The typical annual buildup of CO2 at Horseshoe Lake can be seen during the first few months of 2006 in the plots for HS1A, HS1B, HS2 and HS3. Because of the unusually large snowpack during the early months of 2006, stations HS2 and HS3 recorded larger than normal CO2 signals much like the previous winter. It is possible some of the recorded anomaly at these stations was due to lateral transport of CO2 through the snow from the core area of the Horseshoe Lake anomaly. The cause of the distinct CO2 peak at HS2 in December is not clear at this point although it appears remarkably similar to a peak at the same station in late November 2005. Beyond that unusual event, the network recorded few abnormal CO2 degassing events during 2006.
During the annual monitoring station servicing trip to Long Valley in August, CVO gas project personnel also conducted another soil CO2 efflux survey at Horseshoe Lake. The results, shown in the attached figure, differ from earlier surveys. The long term degassing rate average through 2005 had been about 100 tons of CO2 per day at Horseshoe Lake. However, the 39 t/d measured in 2006 is out of the normal range and suggests a decline in the CO2 degassing rate.
Figure C-1 Map showing locations of the continuous CO2
-monitoring stations.
Figure C-2. Carbon dioxide (CO2) concentrations for
the monitoring stations in Figure C1 for July-Decmeber 2006.
Figure C-3. History of CO2 emission rates at Horsehoe Lake from 1995 through 2006
DIFFUSE CO2 STUDIES (Deborah Bergfeld, Christopher Farrar, William Evans
and James Howle).
Background
During September and October 2006 we carried out field investigations to assess changes in the extent and quantity of CO2 degassing at four locations on and around Mammoth Mountain and at two locations east of the town of Mammoth Lakes, near the Casa Diablo geothermal power plant. The four sites around Mammoth Mountain are at elevations above 2700 m and include Chair 12 (C12), Reds Creek, (RC), Horseshoe Lake - Borrow Pit (HSL-BP), and Mammoth Mountain Fumarole (MMF) (Fig. 1). The two other sites at elevations below 2400 m include Shady Rest (SR) and Basalt Canyon (BC). CO2 fluxes at SR and BC were also measured in June 2006 and results are included herein for comparison.
C12, RC and HSL-BP are situated below tree line and are characterized by extensive areas of tree kill associated with large emissions of cold CO2. Emissions at the Horseshoe Lake tree kill area have been measured annually since 1995 by Gerlach, McGee, Doukas, and Werner of the Cascades Volcano Observatory, while the most recent report of emissions at C12 and RC was in 1998 by Farrar et al., (1998). The study at MMF was motivated by an accident during April 2006 that caused the deaths of three members of the Mammoth Mountain ski patrol, presumably of CO2 poisoning. MMF is located above tree line and as such, there is no kill zone to indicate areas of high CO2 emissions.
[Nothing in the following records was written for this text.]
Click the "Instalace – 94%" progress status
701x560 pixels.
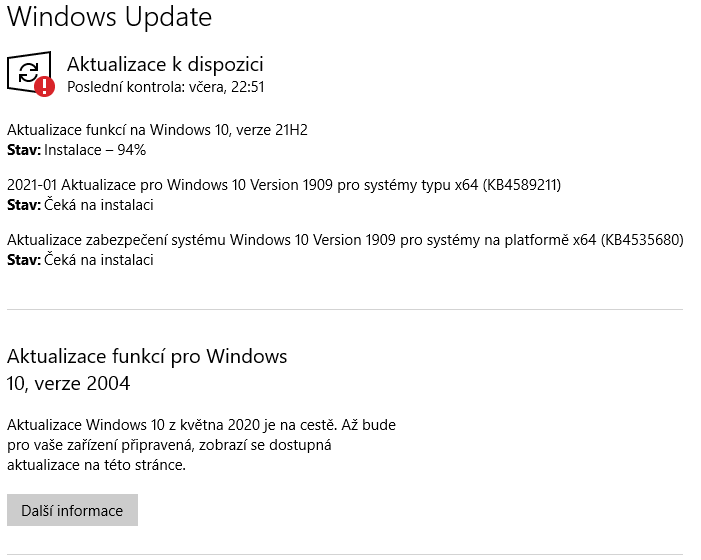click(96, 150)
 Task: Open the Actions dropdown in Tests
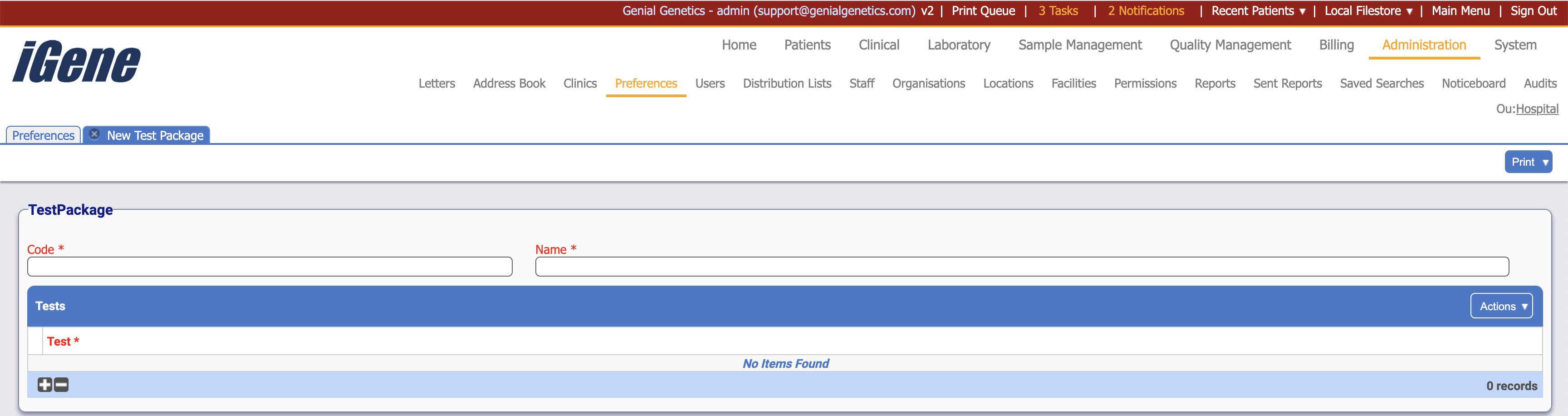(x=1501, y=306)
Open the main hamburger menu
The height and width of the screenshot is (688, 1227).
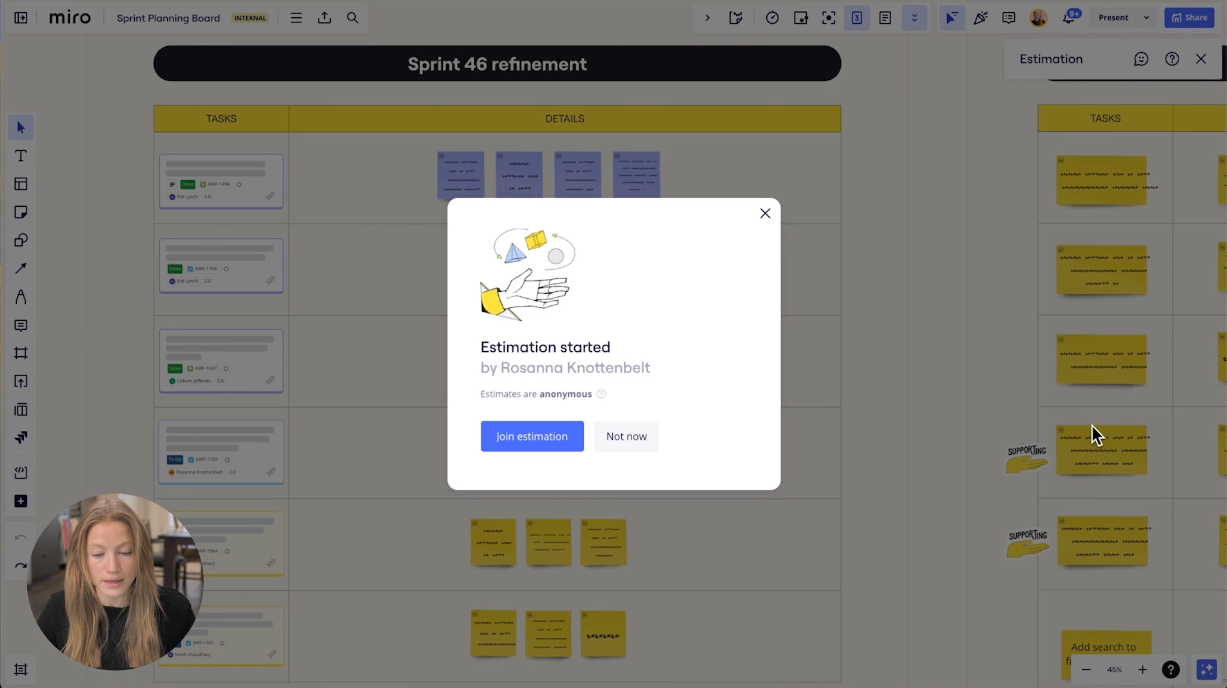click(296, 18)
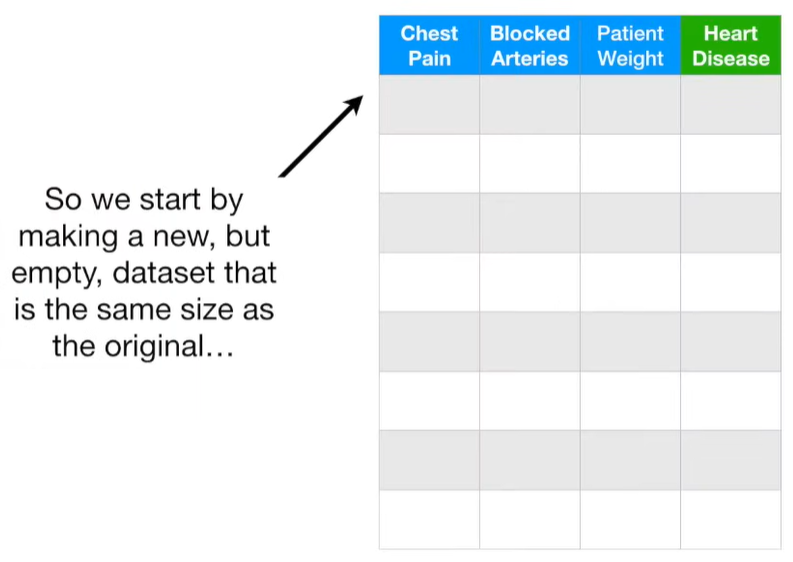This screenshot has width=793, height=562.
Task: Select the green Heart Disease header
Action: (731, 46)
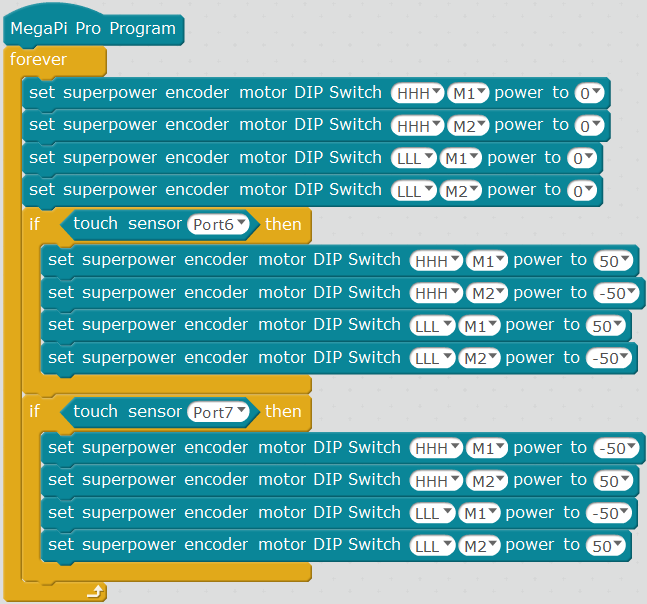Select the forever loop block label
This screenshot has width=647, height=604.
[38, 60]
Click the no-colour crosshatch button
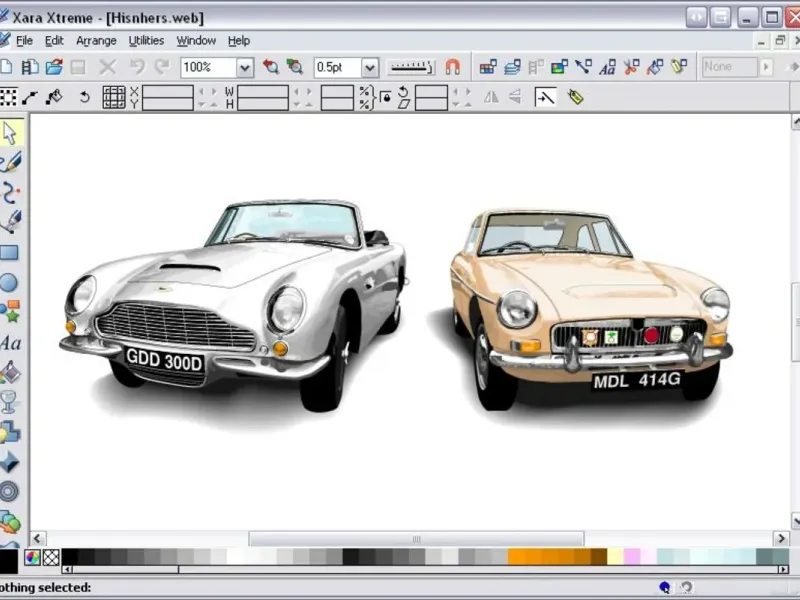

Increases in geothermal fluid production at the Casa Diablo power plant in the mid-1990s produced steaming ground and associated vegetation kills at BC, about 1.2 km west of the plant, and several other locations closer to the power plant. Our investigations of CO2 emissions at BC and SR were performed in response to recent changes in the geothermal well field that include two new production wells that went on line in July 2006. The BC site is located in a NE-SW trending canyon containing several gas vents and areas of steaming ground that are predominantly located along the canyon floor. CO2 fluxes at sites within the BC grid have been measured four times during 2003 and 2004 and averaged around 300 to 400 g m-2 d-1. The early studies at BC provide some background information to evaluate potential changes related to the new geothermal development.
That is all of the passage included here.